Ramifications of the Supreme Court’s Sex Definition for School Policy and Curriculum
The UK Supreme Court’s ruling in For Women Scotland Ltd v The Scottish Ministers (April 2025) confirmed what the law has always said: that “sex” in the Equality Act 2010 refers to biological sex, not gender identity¹. This clarification restored legal certainty for schools, service providers, and public institutions. It reaffirmed that single-sex facilities—such as toilets, changing rooms, sleeping arrangements, and sport—may lawfully be separated on the basis of sex where justified, especially in relation to dignity, privacy, and safeguarding².
And yet, across the country, many schools and Local Authorities have refused to comply. Institutions are still operating under outdated or activist-aligned guidance, often citing the need for “further clarification” while continuing to implement policies that are now legally indefensible. In this context, the ideological capture of the education sector is not only a theoretical concern—it is now a matter of widespread legal non-compliance and profound moral failure.
Facilities: Toilets and Changing Rooms Must Be Sex-Segregated
By regulation and statute, schools are required to provide separate toilets for boys and girls from age eight, and separate changing facilities for over-11s³. These requirements are not symbolic—they exist to protect children’s rights to privacy and dignity during formative years. The Supreme Court’s judgment reinforces that this separation must be on the basis of biological sex, not subjective identity⁴.
Yet many schools, particularly in urban centres and progressive councils, have quietly introduced mixed-sex toilets and changing rooms, often without consulting parents or pupils. This is a direct breach of statutory duty under the School Premises (England) Regulations 2012, the Equality Act 2010, and the Department for Education’s own guidance. The EHRC’s April 2025 interim guidance explicitly states that single-sex facilities remain lawful and necessary, and that “gender-neutral” alternatives may not substitute for legal compliance⁵.
Residential Trips and Shared Accommodation
The obligation to uphold sex-based protections extends beyond daily school life into overnight settings. Schools organising residential trips must provide separate sleeping arrangements for boys and girls, unless there is a compelling, documented, and temporary reason not to. This principle, too, is embedded in safeguarding norms and affirmed by the Supreme Court’s judgment⁶.
Nevertheless, schools have begun adopting “inclusive” approaches that allow boys identifying as girls to share rooms with girls, often without informing other families or carrying out proper risk assessments. These practices violate not only legal obligations but parental trust—and have already led to formal complaints, FOI requests, and growing litigation risk⁷.

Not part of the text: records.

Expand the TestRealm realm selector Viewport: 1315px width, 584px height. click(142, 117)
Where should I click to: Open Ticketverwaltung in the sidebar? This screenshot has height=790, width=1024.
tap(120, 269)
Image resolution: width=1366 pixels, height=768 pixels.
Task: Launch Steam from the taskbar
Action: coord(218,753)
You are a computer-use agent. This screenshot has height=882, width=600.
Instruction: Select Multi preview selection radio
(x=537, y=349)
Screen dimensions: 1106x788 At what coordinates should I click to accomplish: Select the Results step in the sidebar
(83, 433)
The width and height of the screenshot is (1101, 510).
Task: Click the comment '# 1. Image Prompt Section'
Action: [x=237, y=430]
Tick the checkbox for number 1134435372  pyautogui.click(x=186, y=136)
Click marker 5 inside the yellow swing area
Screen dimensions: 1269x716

PSHE and RSE: Curriculum Must Reflect Legal Reality
The content of Personal, Social, Health and Economic Education (PSHE) and Relationships and Sex Education (RSE) has also been affected by ideological distortion. Many schools teach gender identity as a settled truth rather than a belief held by some. Yet legally, schools must now teach that sex is binary and biological, and that sex-based rights exist and are protected under law. Gender identity, while acknowledged, cannot override biological fact in policy or instruction⁸.
Where PSHE/RSE materials promote self-identification as determinative of legal sex, or omit the legal status of single-sex protections, schools are now teaching unlawful misinformation. This not only undermines legal compliance but confuses pupils, many of whom are already vulnerable, neurodivergent, or uncertain about their identity⁹.
Case Example: Brighton Secondary Schools and the FOI Stonewall
In Brighton & Hove, a parent-led campaign has exposed serious safeguarding failures after a local secondary school quietly removed single-sex changing rooms without consulting parents or pupils. FOI requests revealed that the school had conducted no risk assessments for toilet changes, withheld information on changing room assessments citing “personal data,” and provided no evidence of staff training or Equality Impact Assessments. It relied on Brighton & Hove’s widely criticised Trans Inclusion Toolkit, alongside undisclosed legal advice¹⁰.
The school’s evasiveness—refusing documentation, stalling FOI responses, and avoiding accountability ahead of the summer break—has led campaigners to consider pursuing a judicial review. They are also preparing to notify the school’s liability insurer, arguing that knowingly operating an unlawful and unsafeguarded policy could invalidate its cover and expose the insurer to secondary liability¹¹.
Other secondary schools within Brighton & Hove appear to be adopting similar policies, with reports of one school allowing mixed sleeping arrangements on a residential trip without parental consultation¹². Despite the Supreme Court’s April 2025 ruling confirming that “sex” in the Equality Act means biological sex, and that sex-based separation remains lawful and necessary, the Local Authority has failed to revise its toolkit accordingly. Schools continue to implement gender identity-based policies that undermine statutory safeguarding obligations.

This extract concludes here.